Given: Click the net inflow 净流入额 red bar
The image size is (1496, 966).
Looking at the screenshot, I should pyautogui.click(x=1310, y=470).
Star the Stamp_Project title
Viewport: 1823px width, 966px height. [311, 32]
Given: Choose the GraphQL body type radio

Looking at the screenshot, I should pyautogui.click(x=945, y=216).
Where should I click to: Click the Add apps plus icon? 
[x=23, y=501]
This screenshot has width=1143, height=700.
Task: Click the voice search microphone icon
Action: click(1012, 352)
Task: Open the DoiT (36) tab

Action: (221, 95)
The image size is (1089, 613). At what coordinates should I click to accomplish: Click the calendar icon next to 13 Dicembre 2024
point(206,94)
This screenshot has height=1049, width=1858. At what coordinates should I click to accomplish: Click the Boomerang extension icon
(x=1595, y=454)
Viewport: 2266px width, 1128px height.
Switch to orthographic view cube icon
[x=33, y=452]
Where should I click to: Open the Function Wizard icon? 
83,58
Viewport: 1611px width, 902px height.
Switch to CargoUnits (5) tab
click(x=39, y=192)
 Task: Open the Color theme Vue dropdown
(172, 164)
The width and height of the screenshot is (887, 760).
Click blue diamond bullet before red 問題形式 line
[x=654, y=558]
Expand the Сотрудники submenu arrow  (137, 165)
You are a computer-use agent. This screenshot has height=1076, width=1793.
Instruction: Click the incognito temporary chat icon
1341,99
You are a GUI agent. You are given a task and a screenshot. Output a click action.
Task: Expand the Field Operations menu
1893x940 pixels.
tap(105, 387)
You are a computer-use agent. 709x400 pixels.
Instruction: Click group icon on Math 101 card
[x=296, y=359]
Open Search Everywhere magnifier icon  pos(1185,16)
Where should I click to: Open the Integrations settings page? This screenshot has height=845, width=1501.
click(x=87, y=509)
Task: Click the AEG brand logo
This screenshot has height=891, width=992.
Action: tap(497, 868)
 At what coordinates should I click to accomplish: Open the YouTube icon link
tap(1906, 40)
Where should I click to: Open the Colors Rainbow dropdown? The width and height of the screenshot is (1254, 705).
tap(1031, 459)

----

**What this task involves:** Number of lines containing the word "computer" in the material above: report this figure and nothing more.

**Exercise result:** 2